DATA TO EXAMINE
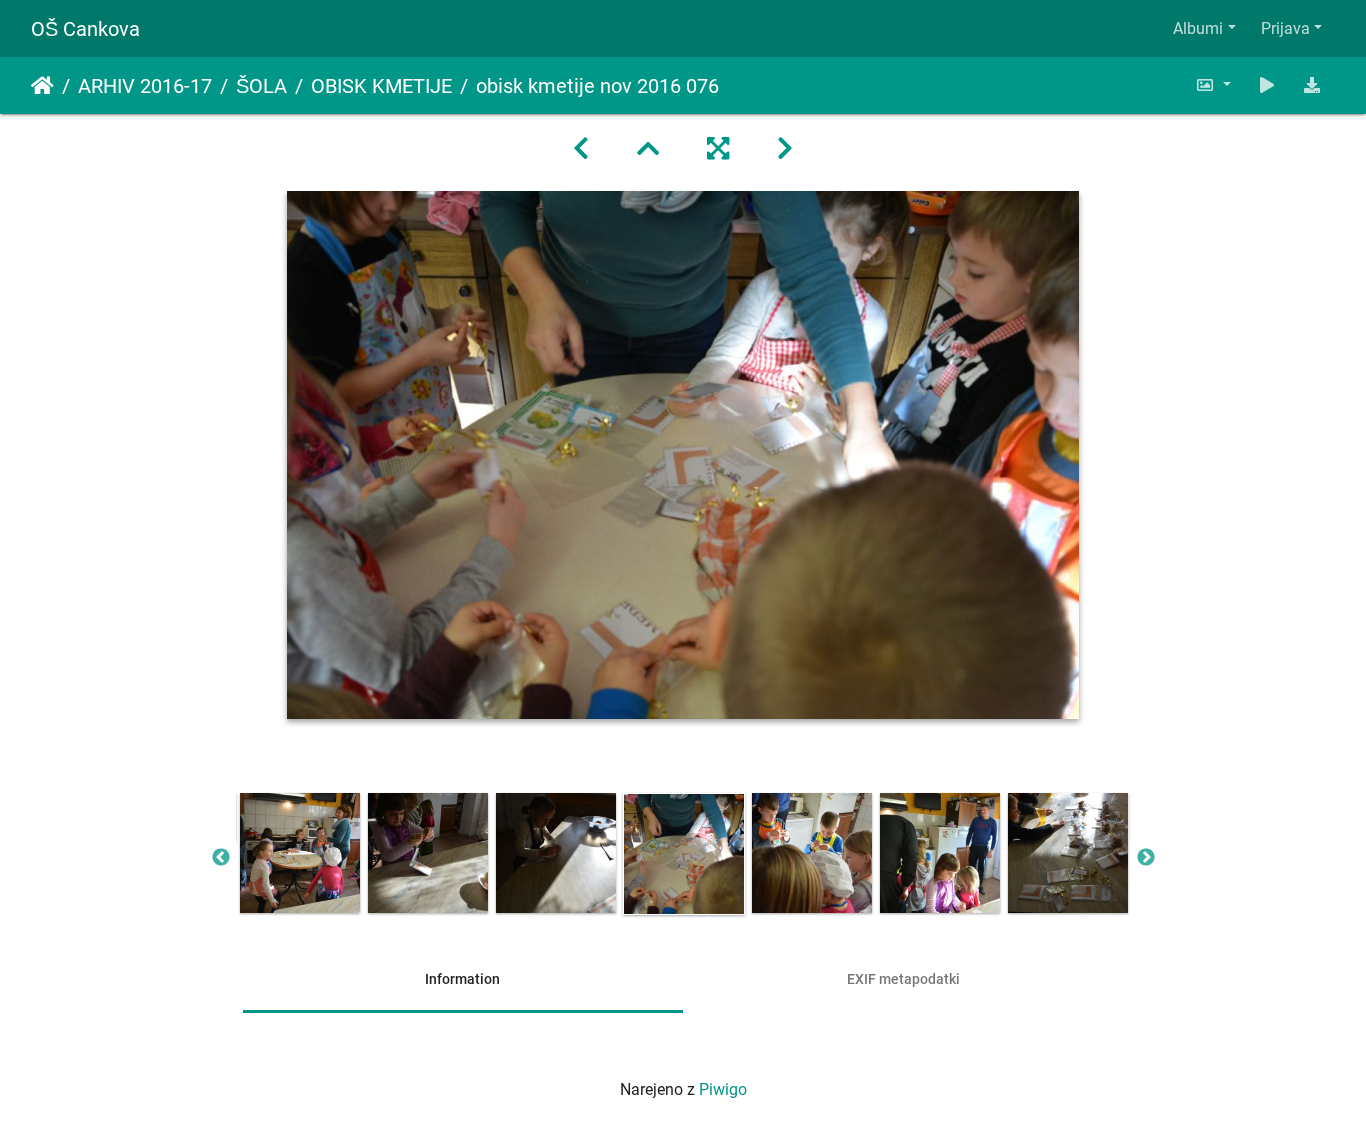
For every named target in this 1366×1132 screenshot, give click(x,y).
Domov (42, 86)
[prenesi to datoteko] (1312, 85)
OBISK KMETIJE (381, 86)
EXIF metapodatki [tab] (903, 979)
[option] (300, 853)
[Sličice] (648, 149)
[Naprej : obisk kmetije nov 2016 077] (785, 149)
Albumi (1198, 28)
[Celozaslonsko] (718, 149)
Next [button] (1146, 858)
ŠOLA (261, 86)
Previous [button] (221, 858)
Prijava (1285, 28)
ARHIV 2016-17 (145, 86)
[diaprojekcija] (1267, 85)
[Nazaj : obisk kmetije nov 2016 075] (581, 149)
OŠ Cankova (85, 29)
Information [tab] (462, 979)
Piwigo (723, 1089)
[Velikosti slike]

DIRECTIONS
Repeat every line of the data above exactly, but drop the pictures.

ANSWER BOX
For every named target in this 1366×1132 screenshot, give click(x,y).
Domov (42, 86)
[prenesi to datoteko] (1312, 85)
OBISK KMETIJE (381, 86)
EXIF metapodatki [tab] (903, 979)
[option] (300, 853)
[Sličice] (648, 149)
[Naprej : obisk kmetije nov 2016 077] (785, 149)
Albumi (1198, 28)
[Celozaslonsko] (718, 149)
Next [button] (1146, 858)
ŠOLA (261, 86)
Previous [button] (221, 858)
Prijava (1285, 28)
ARHIV 2016-17 (145, 86)
[diaprojekcija] (1267, 85)
[Nazaj : obisk kmetije nov 2016 075] (581, 149)
OŠ Cankova (85, 29)
Information [tab] (462, 979)
Piwigo (723, 1089)
[Velikosti slike]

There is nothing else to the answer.